フレッシュネスバーガー 手づくり創業記 著者:(株)フレッシュネス代表取締役社長 栗原幹雄
発行人:高比良公成
発行所:株式会社アスペクト
発行:2011年9月23日
定価:本体600円+税
大きさ:アスペクト文庫
装丁;文庫版218頁
書 評
★「2012年フレッシュネスバーガーはおかげさまで20周年を迎える。まだバブル景気の喧騒が色濃く残る頃、富ヶ谷という場所で、まるで時代から忘れられたような古びた『小屋』と出会い、そこに僕のありったけの情熱と憧れを注いで作った小さな店が、今では200店を超えるチェーンに成長した」(本誌209ページ)。本書の表紙を飾っているのが、ここに登場する小さな店である。本書は創業者栗原幹雄氏が自ら語るフレッシュネスバーガー創業記である。
★著者は、大学卒業後大手住宅メーカーで設計や現場監督の仕事に3年従事した頃に、当時埼玉県の草加市で讃岐うどんの店を開業していた義兄の田淵道行氏(ほっかほっか亭の創業者)から弁当屋を一緒にやることを誘われ、会社を辞め田淵氏を手伝うことを決断する。
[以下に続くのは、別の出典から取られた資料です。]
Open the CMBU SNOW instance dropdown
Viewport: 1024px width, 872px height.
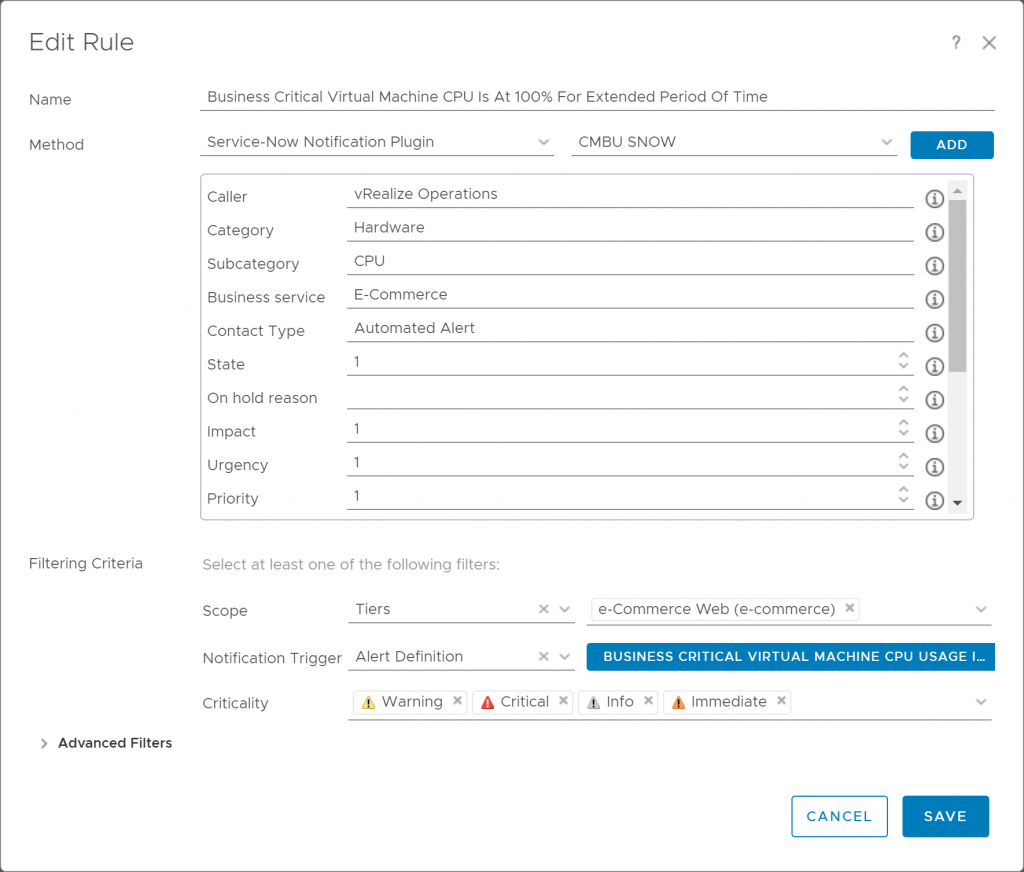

田淵氏が弁当屋を思い立つきっかけは、うどん屋の仕入れで出入りしていた築地市場で見たある光景だった、とそのきっかけを紹介している。それは何であったかは本書を見てもらいたい。
★「この時の決断があったからこそ、ほっかほっか亭が生まれ、やがてレッシュネスバーガーが誕生した」(本誌99ページ)と著者は書いている。著者が田淵氏と弁当屋をビッグチェーンに育て上げた後、上記の「小屋」に出会ってフレッシュネスバーガーのアイデアを具現化することになるが、両ブランドの業態の多店舗化に、著者の3年間の大手住宅メーカー勤務の現場経験が生かされていることも店づくりの上で見逃せない。
★ハンバーガーショップに対する著者のイメージを「マクドナルド卒業生がモスに行き、モス卒業生がFRESHNESSへ」(本誌76ページ)と述べている。これの実現のためにフレッシュネスバーガー1号店は店づくりは勿論、メニューづくりからオペレーションまで全て著者一人でおこなっている。
★だが1店だけなら店長の努力次第でなんとかなるが、2店目以降は人のマネジメントというハードルがかかると同時に、オーナー自身の人格が問われることになると筆者は説く。このところが著者のえらいところで、創業者の苦労がにじみ出ており本書から学ぶ点でもある。1号店を絶対成功させること、私にもやらせてくれないかという人が出てくること、物件は必ず本部が探すこと、店舗運用の一切の標準化、統一したマニュアルの大切さ、無理な加盟店募集を行わないことなど、チェーン展開の原理原則も本書で触れられている。本書は小さな文庫本であるが、内容は大きなお勧めの書である。